### CHALLENGE
Rewrite the material from its start through the line containing "Screen dimensions: 644x182 click(526, 131)", swapping every "screenshot" for "screen capture" and leaving everything else unchanged.

### AVAILABLE RECORDS
★ ★ ★ ★ ★
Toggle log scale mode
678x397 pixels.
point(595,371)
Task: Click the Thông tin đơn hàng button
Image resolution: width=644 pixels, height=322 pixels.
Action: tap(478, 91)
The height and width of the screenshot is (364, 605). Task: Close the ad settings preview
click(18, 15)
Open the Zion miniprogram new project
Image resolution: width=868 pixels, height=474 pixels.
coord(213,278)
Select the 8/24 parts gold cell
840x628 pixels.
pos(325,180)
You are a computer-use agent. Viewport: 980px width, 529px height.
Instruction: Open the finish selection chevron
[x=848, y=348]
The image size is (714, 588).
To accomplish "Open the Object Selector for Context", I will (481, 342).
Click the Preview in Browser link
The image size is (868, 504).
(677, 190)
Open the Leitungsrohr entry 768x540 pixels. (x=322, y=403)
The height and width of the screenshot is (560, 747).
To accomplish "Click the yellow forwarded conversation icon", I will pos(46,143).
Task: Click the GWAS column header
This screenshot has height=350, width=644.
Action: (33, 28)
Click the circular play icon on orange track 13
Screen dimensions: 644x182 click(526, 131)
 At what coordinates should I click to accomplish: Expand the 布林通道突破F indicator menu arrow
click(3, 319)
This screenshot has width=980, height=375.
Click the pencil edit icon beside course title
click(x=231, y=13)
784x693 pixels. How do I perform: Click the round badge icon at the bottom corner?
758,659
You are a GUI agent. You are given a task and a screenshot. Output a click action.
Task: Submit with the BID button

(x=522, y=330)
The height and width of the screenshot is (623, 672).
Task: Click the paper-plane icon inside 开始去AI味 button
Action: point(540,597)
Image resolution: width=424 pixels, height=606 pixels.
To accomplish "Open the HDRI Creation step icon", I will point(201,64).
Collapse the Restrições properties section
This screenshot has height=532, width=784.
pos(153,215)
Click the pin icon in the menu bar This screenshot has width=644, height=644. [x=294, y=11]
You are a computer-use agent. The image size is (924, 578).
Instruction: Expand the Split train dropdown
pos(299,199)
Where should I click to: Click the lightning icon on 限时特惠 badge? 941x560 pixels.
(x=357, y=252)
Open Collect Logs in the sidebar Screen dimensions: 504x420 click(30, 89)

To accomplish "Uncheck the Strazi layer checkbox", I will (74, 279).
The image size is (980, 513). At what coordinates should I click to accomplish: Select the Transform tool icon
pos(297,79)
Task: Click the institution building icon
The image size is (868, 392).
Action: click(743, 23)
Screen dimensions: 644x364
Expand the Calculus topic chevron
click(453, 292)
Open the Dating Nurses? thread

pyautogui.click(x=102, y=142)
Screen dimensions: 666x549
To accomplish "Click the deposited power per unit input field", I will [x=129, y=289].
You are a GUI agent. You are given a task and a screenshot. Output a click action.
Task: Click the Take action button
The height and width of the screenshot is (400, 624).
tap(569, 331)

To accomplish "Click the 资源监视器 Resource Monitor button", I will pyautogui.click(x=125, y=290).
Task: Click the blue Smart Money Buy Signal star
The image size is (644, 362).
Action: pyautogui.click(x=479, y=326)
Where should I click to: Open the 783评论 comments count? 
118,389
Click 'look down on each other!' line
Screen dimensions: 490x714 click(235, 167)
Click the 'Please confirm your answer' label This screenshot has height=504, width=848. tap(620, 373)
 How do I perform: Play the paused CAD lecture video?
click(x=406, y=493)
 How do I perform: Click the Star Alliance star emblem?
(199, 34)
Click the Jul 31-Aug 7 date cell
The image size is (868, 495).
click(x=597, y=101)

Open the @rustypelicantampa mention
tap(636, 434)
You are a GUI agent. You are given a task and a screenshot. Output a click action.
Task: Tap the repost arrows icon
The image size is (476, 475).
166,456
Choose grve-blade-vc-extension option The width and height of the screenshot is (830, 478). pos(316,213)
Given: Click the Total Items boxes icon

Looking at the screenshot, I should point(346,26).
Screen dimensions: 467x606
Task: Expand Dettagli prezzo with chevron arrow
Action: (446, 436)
★ ★ ★ ★ ★
### ANSWER TO THE EXERCISE
Toggle log scale mode
678x397 pixels.
point(595,371)
Task: Click the Thông tin đơn hàng button
Image resolution: width=644 pixels, height=322 pixels.
Action: tap(478, 91)
The height and width of the screen capture is (364, 605). Task: Close the ad settings preview
click(18, 15)
Open the Zion miniprogram new project
Image resolution: width=868 pixels, height=474 pixels.
coord(213,278)
Select the 8/24 parts gold cell
840x628 pixels.
pos(325,180)
You are a computer-use agent. Viewport: 980px width, 529px height.
Instruction: Open the finish selection chevron
[x=848, y=348]
The image size is (714, 588).
To accomplish "Open the Object Selector for Context", I will (481, 342).
Click the Preview in Browser link
The image size is (868, 504).
(677, 190)
Open the Leitungsrohr entry 768x540 pixels. (x=322, y=403)
The height and width of the screen capture is (560, 747).
To accomplish "Click the yellow forwarded conversation icon", I will pos(46,143).
Task: Click the GWAS column header
This screen capture has height=350, width=644.
Action: (33, 28)
Click the circular play icon on orange track 13
Screen dimensions: 644x182 click(526, 131)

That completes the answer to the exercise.